- [Extrait présenté]:
Durant nos manifestations scientifiques, nous invitons non seulement des universitaires chevronnés, mais également de jeunes doctorants ou masterants, qui peuvent être lyonnais ou venir d’autres horizons. Mais nous ne nous limitons pas à ce monde universitaire, et nous avons ainsi monté des partenariats non seulement avec différentes institutions universitaires (ECAM ou École Centrale de Lyon), mais aussi avec des écoles d’art (École Émile Cohl) et différents acteurs du monde de la bande dessinée (Lyon BD Festival, libraires, éditeurs).
Enfin, et c’est un point essentiel de nos activités, nous avons décidé d’accorder une très large place aux auteurs de bande dessinée. Ainsi, durant nos journées d’études, nous organisons en général une matinée purement universitaire, faite de communications scientifiques, et une après-midi durant laquelle nous organisons un long entretien, de trois heures en général, avec un auteur, autour du thème retenu pour notre journée d’études. Nous avons jusqu’à présent réussi à inviter des scénaristes et dessinateurs de très grande qualité (Marion Montaigne, Benoît Peeters, Kris, Olivier Jouvray, Étienne Davodeau, Lewis Trondheim), heureux de venir prendre le temps de discuter de manière approfondie de leur œuvre. Ces entretiens sont pour nous l’occasion de faire venir à l’université un large public, tout comme les Master Class organisées à Lyon 2 et Lyon 3 le font. Dans cette même logique d’ouverture sur l’extérieur, nous avons également organisé en mai-juin 2013 une exposition « Sciences et bande dessinée », qui connut un franc succès et attira de nombreux visiteurs. Nous sommes également très actifs sur les réseaux sociaux, notamment via notre carnet Hypothèses (http://labojrsd.hypotheses.org/), pour donner un large écho à nos activités, ce qui, là encore, s’avère efficace puisque des étudiants étrangers viennent régulièrement assister à nos journées d’études.
Bilan de mi-parcours
Un bilan de mi-parcours peut d’ores et déjà être avancé, puisque notre laboratoire junior, qui existera jusqu’en décembre 2014, a, à ce jour, organisé cinq évènements.

- [Consigne écrite 1]:
Dans le texte sur le laboratoire junior consacré à la bande dessinée :
(a) Quelle école d'art compte parmi les partenaires du laboratoire ?
(b) Combien de temps dure en général l'entretien avec un auteur organisé l'après-midi ?
(c) Jusqu'à quelle date le laboratoire junior existera-t-il ?
- [Consigne écrite 2]:
Rédigez la suite du texte sur le laboratoire junior consacré à la bande dessinée, à partir de sa dernière phrase.

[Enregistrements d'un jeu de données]
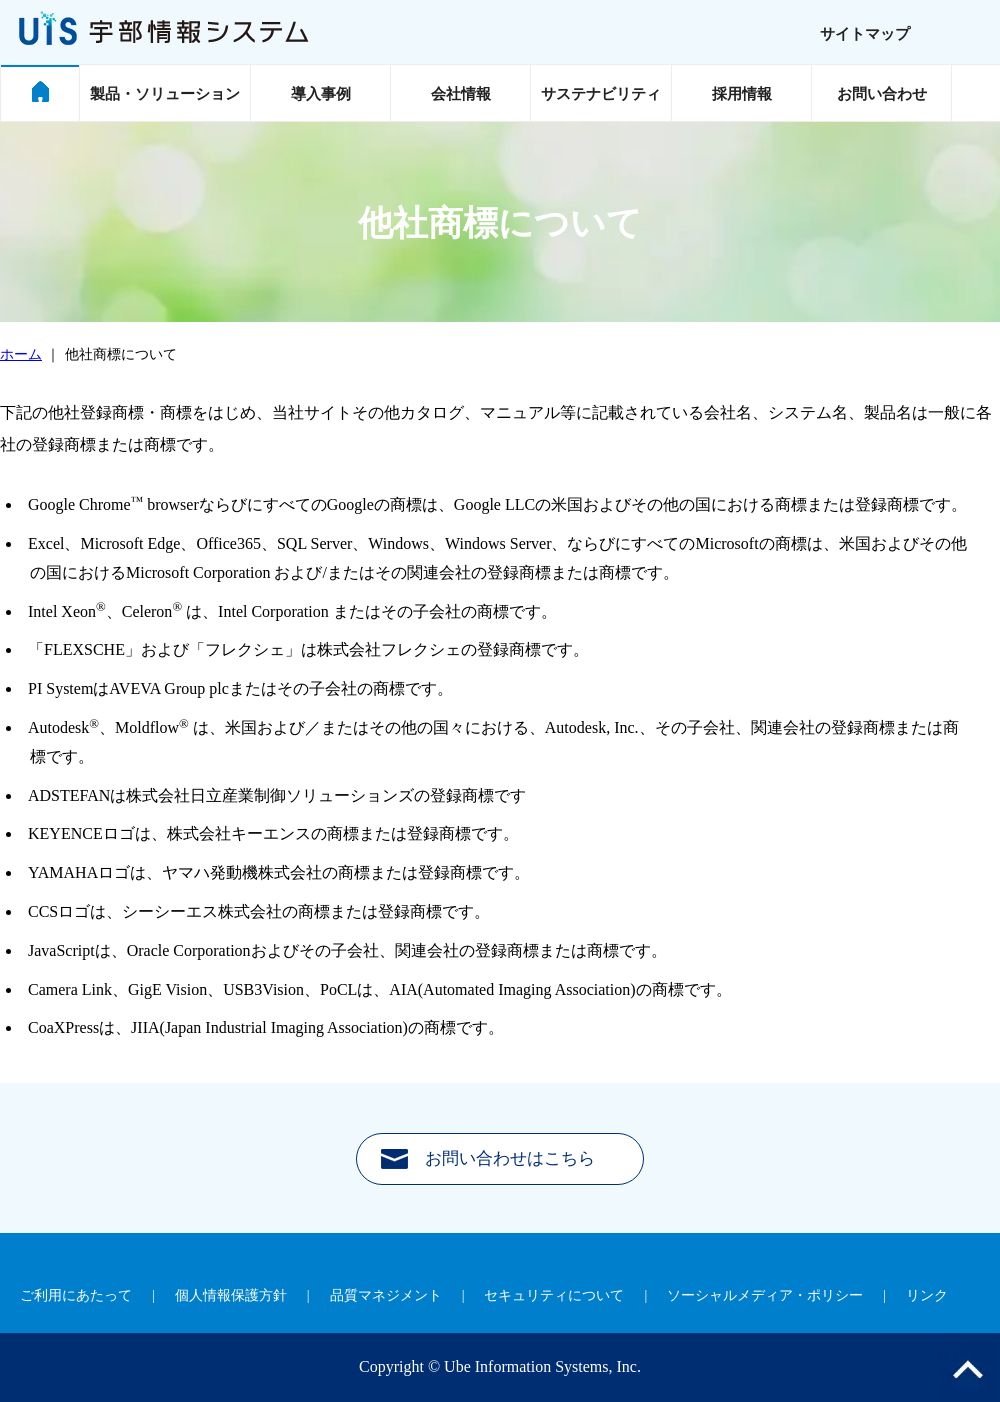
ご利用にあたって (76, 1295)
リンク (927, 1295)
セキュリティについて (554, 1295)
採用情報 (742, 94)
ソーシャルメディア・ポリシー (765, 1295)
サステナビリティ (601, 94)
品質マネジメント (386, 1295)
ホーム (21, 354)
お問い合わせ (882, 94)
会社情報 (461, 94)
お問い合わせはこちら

- [Résultat 1]:
(a) L'École Émile Cohl.
(b) Trois heures.
(c) Jusqu'en décembre 2014.

- [Résultat 2]:
Affiche de l’exposition « La Science dans la bande dessinée », 15 mai 2013,
Une exposition intitulée, « La science dans la bande dessinée », s’est donc déroulée du 15 mai au 17 juin 2013, en partenariat avec l’ECAM, soulignant le lien fort que la BD entretient avec les sciences. Qu’il s’agisse de la figure du savant fou, de la construction d’une machine improbable, la bande dessinée présente souvent la science sous l’angle de l’invention farfelue ou extravagante, notamment chez Franquin avec Gaston Lagaffe ou chez Hergé avec le professeur Tournesol. Mais la science révèle une face plus obscure dans les récits dessinés d’anticipation, où elle peut être l’instrument d’un pouvoir maléfique, comme celui du professeur Septimus dans Blake et Mortimer, ou d’inventions détournées comme celle du professeur Satô dans la même œuvre. La BD, par sa souplesse et sa plasticité (on pense aux expérimentations de BD en 3 dimensions par Marc-Antoine Mathieu), explore les potentiels de la rationalité et peut également, par moments, servir de support à une réflexion scientifique en bande dessinée.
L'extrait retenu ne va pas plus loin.